Connection devices for fluid circuits of the type mentioned above are commonly known by the acronym SSQD (“Self-Sealing Quick Disconnect”). The known SSQD devices typically use mechanical springs to ensure that a closure member is closed during the disconnection operation, thereby preventing loss of the fluid to the outside from the two circuit sections to be disconnected. These known devices have a number of disadvantages, including first of all that, as soon as the two circuit sections have been connected, they generate a pressure wave (the so-called “fluid hammer”) which propagates within the circuit. In order to avoid the risk that the pressure wave may damage components of the circuit which are particularly sensitive to overpressure conditions, it is necessary to adopt suitable measures, for example installing an accumulator arranged to absorb the pressure peaks within the circuit. Furthermore, the known connection devices are heavy and bulky, as well as structurally complex and therefore also particularly expensive, to such an extent that they are used exclusively in very specific applications, for example in the space industry.

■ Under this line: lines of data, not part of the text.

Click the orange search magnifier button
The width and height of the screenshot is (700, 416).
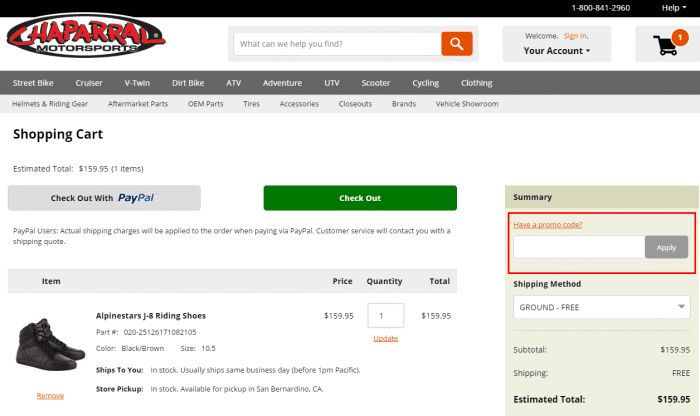456,44
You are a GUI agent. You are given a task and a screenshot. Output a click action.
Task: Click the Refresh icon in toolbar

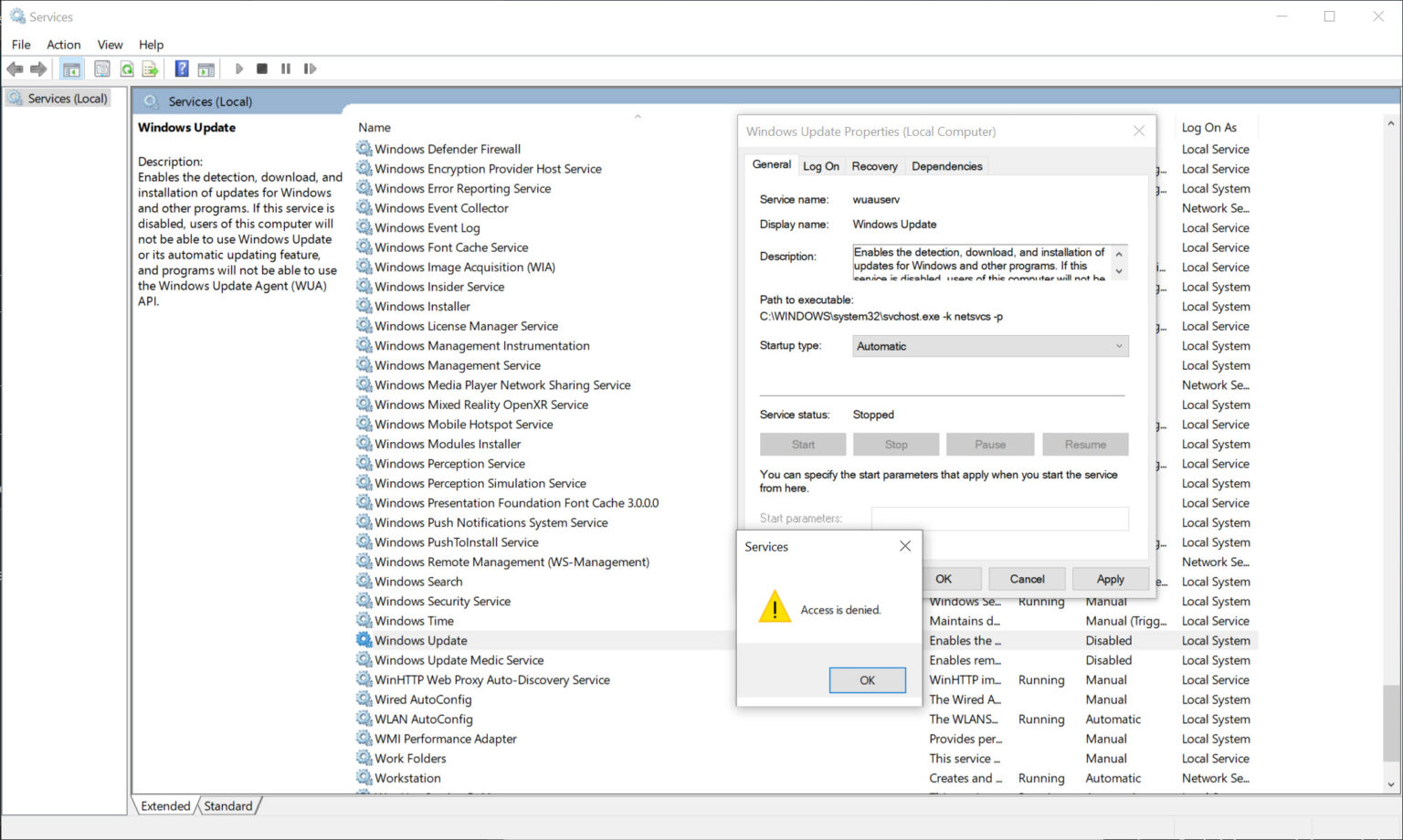(x=127, y=68)
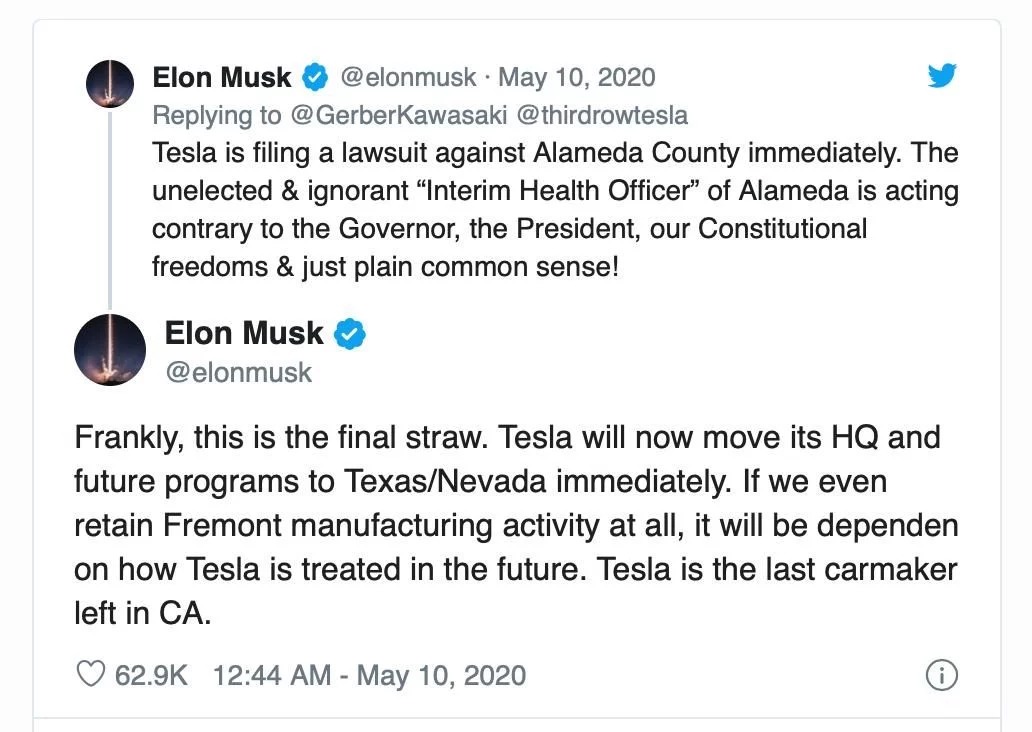The width and height of the screenshot is (1032, 732).
Task: Like the tweet with the heart icon
Action: tap(91, 675)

US 2015/0114607 discloses a dual-phase fluid circuit, comprising an evaporator device arranged to receive heat from a hot body, a condenser device arranged to transmit heat to a cold body, a first conduit through which a working fluid, in vapour phase, flows from the evaporator device to the condenser device, and a second conduit through which the working fluid, in liquid phase, flows from the condenser device to the evaporator device. The circuit further comprises a pair of first thermal expansion valves, which are placed upstream and downstream of the condenser device, respectively, and are configured to prevent or allow the flow of the working fluid within the circuit depending on the temperature of the working fluid through the condenser device, as well as a pair of second thermal expansion valves, which are placed upstream and downstream of the evaporator device, respectively, and are configured to prevent or allow the flow of the working fluid within the circuit depending on the temperature of the working fluid through the evaporator device. When the two first (and/or the two second) thermal expansion valves are in the closed position, it is possible to disassemble the circuit section interposed between said valves, for example to replace the condenser device (and/or the evaporator device), without having to empty the entire circuit. According to this known solution, however, the disconnection of the two first (or of the two second) valves from the circuit section interposed therebetween causes the loss of the working fluid contained in said circuit section, which has to be avoided in the case where the working fluid is a hazardous fluid, for example a toxic, reactive or very hot fluid. This known solution is therefore not able to allow for the disconnection of two adjacent circuit sections without causing fluid loss from the circuit.